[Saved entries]
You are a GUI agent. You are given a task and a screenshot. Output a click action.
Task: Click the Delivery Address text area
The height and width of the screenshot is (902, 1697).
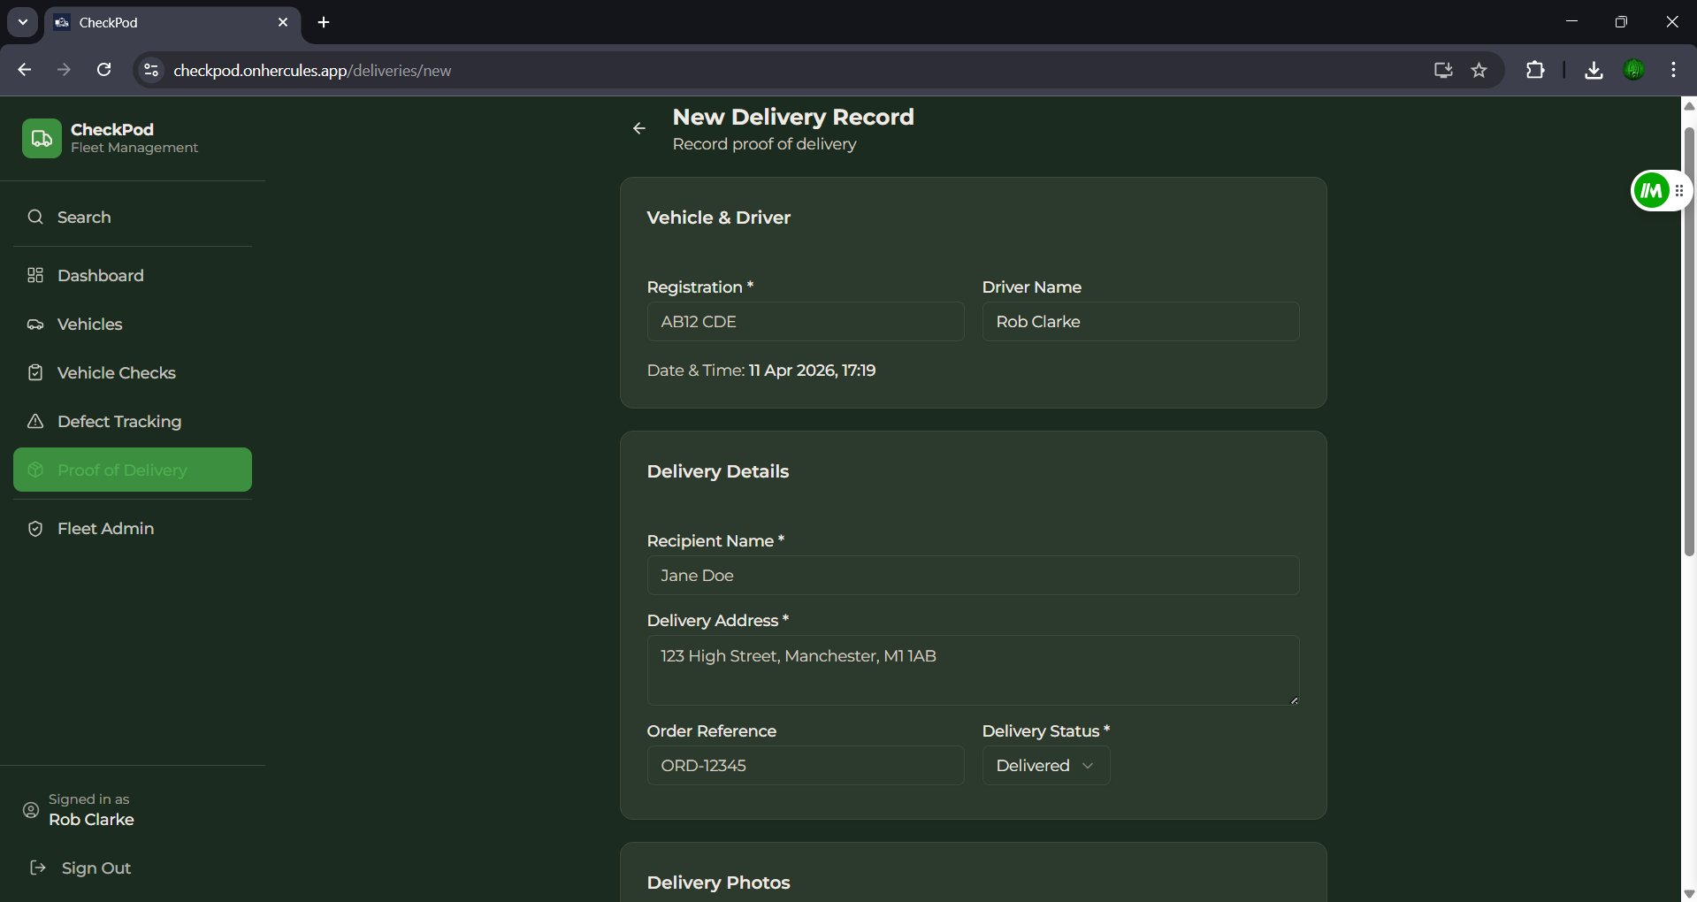click(x=972, y=670)
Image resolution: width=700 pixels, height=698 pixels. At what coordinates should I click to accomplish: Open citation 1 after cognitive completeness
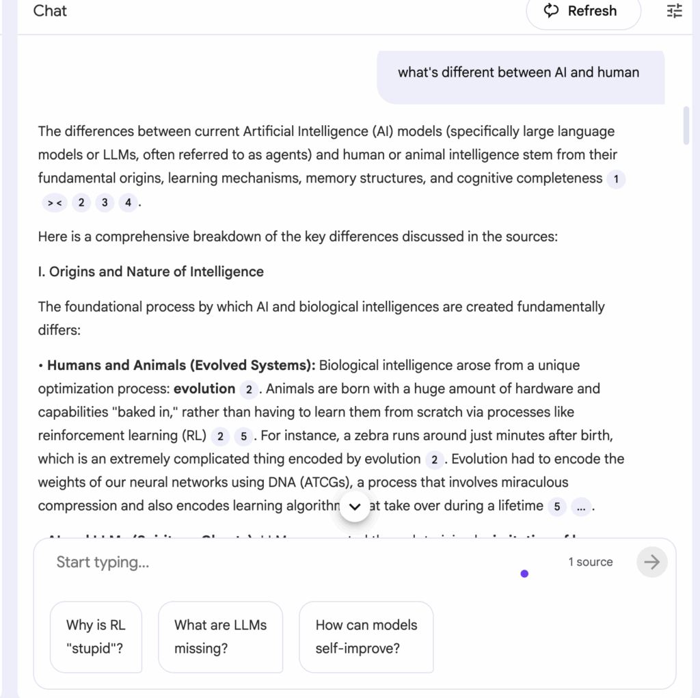coord(615,178)
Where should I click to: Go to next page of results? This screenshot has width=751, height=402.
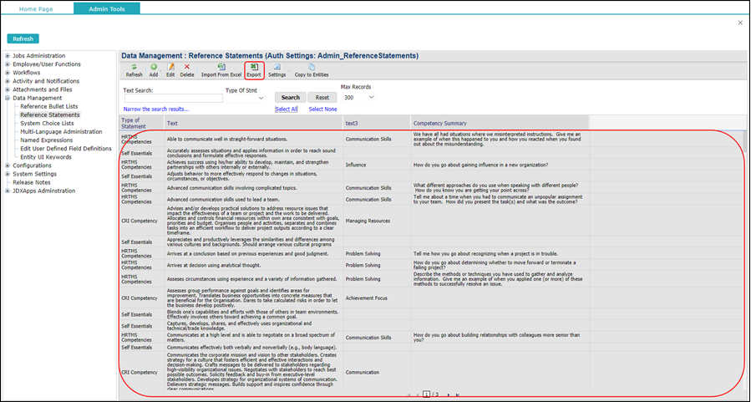448,394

▸ Exercise objective: All of the data above is to be repeated exactly, with the pictures left out.

▸ Answer space:
You are a GUI agent. You are given a task and a screenshot. Output a click action.
Task: Click the Delivery Address text area
The height and width of the screenshot is (902, 1697).
click(x=972, y=670)
Image resolution: width=700 pixels, height=698 pixels. At what coordinates should I click to accomplish: Open citation 1 after cognitive completeness
coord(615,178)
Where should I click to: Go to next page of results? This screenshot has width=751, height=402.
448,394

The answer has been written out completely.